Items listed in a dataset
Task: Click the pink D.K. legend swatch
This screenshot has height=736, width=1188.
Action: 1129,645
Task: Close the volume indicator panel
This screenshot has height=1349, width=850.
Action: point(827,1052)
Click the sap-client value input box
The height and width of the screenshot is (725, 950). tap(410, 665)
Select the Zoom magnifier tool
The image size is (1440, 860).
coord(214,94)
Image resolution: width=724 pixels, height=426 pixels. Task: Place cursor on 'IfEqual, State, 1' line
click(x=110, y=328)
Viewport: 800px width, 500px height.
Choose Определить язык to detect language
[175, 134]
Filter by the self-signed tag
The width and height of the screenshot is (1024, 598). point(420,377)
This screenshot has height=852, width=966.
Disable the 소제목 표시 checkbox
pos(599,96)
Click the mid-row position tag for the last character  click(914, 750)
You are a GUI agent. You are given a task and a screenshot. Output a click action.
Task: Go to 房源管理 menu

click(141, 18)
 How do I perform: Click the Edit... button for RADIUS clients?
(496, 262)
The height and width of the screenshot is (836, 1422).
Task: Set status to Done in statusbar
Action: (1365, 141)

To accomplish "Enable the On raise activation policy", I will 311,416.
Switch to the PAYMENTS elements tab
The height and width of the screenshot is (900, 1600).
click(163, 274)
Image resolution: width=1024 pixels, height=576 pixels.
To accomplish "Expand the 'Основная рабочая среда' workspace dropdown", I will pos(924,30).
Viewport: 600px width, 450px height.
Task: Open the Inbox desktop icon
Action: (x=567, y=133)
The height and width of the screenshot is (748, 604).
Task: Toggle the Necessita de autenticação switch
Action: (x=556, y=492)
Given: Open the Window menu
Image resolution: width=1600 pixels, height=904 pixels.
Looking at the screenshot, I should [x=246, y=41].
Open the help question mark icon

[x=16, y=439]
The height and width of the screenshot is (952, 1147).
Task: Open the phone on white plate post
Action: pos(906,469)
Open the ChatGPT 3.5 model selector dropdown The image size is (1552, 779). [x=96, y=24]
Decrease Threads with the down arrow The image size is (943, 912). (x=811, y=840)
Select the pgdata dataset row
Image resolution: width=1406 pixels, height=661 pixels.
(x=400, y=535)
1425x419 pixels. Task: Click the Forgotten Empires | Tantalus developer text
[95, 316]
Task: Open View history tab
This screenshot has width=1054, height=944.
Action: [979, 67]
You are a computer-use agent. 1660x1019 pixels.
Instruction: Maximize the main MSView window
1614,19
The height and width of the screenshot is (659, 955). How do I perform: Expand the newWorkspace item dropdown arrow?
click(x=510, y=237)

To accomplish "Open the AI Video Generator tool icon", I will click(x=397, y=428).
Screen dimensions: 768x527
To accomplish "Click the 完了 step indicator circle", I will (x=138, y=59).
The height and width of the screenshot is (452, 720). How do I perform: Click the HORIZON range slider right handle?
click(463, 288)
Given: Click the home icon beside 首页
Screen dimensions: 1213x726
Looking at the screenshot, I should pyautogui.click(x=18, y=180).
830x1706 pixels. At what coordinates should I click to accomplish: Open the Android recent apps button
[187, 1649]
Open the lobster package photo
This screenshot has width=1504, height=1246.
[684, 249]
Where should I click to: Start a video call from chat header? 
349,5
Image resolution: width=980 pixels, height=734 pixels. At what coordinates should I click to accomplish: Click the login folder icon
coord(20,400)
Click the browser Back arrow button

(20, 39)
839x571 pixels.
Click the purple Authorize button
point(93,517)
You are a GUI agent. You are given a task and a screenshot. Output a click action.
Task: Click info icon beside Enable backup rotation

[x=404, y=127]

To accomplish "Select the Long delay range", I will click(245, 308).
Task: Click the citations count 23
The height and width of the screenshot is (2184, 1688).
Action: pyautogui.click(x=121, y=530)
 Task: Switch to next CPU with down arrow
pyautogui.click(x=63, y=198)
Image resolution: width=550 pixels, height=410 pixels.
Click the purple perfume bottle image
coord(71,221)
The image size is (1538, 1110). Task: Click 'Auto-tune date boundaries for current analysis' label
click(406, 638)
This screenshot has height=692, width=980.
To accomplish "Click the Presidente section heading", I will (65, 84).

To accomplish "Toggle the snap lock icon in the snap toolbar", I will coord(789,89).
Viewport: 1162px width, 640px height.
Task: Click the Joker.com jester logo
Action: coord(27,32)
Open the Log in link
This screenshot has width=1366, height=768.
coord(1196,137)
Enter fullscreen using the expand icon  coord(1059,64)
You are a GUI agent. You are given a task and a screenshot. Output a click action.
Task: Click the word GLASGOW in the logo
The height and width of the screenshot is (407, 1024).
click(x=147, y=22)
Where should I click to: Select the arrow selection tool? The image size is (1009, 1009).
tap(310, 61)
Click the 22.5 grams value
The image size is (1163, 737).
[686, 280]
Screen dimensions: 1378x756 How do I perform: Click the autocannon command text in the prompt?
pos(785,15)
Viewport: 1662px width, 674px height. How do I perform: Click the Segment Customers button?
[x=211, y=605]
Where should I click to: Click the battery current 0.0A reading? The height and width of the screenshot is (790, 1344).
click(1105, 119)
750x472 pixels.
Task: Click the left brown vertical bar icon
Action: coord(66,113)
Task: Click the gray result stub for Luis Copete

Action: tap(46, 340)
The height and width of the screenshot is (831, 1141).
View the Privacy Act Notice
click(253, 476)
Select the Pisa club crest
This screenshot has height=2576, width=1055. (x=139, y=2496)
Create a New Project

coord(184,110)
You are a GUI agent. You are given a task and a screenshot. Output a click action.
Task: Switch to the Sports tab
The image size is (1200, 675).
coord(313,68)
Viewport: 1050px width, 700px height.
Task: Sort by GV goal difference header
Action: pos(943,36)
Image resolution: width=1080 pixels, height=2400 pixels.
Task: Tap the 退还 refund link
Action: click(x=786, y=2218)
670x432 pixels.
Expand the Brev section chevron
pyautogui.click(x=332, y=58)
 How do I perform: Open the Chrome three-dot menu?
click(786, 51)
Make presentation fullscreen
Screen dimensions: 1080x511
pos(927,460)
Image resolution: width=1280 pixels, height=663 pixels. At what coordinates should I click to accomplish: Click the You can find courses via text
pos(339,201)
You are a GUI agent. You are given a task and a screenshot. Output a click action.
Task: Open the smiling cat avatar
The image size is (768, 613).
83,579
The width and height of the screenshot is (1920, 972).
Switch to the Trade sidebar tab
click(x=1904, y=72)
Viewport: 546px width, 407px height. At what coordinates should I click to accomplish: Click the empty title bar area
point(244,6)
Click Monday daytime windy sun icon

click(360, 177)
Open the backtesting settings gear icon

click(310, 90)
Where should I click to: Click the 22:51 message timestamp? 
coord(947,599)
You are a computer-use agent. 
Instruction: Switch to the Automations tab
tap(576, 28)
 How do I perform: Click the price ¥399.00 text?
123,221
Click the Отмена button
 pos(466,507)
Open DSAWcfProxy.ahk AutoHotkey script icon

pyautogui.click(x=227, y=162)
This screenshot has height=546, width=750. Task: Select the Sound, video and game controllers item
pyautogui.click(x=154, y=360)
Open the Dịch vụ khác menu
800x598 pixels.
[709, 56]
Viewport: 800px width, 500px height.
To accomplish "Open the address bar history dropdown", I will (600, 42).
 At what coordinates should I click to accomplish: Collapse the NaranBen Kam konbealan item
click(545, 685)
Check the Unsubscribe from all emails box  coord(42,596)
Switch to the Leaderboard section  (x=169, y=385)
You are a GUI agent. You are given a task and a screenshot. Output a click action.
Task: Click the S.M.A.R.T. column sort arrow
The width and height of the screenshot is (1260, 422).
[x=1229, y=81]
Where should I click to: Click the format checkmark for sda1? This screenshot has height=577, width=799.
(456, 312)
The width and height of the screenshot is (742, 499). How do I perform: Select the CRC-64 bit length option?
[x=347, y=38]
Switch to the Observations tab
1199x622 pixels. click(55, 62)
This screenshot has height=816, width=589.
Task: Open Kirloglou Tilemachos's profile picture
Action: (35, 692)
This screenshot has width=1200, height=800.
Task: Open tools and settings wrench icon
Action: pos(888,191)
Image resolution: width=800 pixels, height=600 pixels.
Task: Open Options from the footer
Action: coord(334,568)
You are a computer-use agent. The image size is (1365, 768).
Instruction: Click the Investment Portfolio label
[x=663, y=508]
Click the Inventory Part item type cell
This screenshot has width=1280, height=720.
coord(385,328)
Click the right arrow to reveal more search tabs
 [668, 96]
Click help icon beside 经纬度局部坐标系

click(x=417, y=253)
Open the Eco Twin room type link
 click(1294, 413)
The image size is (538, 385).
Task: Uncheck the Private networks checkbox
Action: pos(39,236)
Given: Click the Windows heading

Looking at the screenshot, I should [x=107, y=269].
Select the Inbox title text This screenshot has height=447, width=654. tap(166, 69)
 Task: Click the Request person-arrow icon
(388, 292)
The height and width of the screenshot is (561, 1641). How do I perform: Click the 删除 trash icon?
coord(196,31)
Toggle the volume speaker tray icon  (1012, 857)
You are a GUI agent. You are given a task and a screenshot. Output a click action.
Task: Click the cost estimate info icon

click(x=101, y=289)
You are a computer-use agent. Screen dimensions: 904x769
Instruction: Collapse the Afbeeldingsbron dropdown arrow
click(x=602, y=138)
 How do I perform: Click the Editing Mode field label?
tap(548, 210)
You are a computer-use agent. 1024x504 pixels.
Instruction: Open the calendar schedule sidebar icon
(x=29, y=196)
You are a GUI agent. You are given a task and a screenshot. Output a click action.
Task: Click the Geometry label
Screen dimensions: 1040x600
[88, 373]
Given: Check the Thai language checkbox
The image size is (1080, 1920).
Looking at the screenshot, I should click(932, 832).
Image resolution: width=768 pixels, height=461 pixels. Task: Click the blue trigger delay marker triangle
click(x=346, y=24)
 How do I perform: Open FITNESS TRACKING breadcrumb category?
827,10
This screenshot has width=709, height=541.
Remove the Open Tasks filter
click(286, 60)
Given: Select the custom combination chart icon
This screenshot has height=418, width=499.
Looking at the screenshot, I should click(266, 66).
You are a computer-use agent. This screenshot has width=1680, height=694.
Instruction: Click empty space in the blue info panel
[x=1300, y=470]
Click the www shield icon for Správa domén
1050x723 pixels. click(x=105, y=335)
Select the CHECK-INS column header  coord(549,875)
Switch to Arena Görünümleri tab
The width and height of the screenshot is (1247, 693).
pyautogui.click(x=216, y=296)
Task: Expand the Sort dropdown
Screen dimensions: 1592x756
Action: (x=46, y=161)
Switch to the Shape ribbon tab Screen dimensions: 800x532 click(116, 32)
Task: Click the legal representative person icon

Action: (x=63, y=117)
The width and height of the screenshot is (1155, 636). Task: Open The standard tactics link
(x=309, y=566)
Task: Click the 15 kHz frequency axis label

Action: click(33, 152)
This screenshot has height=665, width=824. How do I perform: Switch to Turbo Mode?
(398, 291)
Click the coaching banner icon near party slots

About this exercise:
From the entries above, print the lines beginning at the one with "Image resolution: width=1024" and stopping after the one with "Select the pgdata dataset row", exactly as written and with nothing else.

Exercise result:
Image resolution: width=1024 pixels, height=576 pixels.
To accomplish "Expand the 'Основная рабочая среда' workspace dropdown", I will pos(924,30).
Viewport: 600px width, 450px height.
Task: Open the Inbox desktop icon
Action: (x=567, y=133)
The height and width of the screenshot is (748, 604).
Task: Toggle the Necessita de autenticação switch
Action: (x=556, y=492)
Given: Open the Window menu
Image resolution: width=1600 pixels, height=904 pixels.
Looking at the screenshot, I should [x=246, y=41].
Open the help question mark icon

[x=16, y=439]
The height and width of the screenshot is (952, 1147).
Task: Open the phone on white plate post
Action: pos(906,469)
Open the ChatGPT 3.5 model selector dropdown The image size is (1552, 779). [x=96, y=24]
Decrease Threads with the down arrow The image size is (943, 912). (x=811, y=840)
Select the pgdata dataset row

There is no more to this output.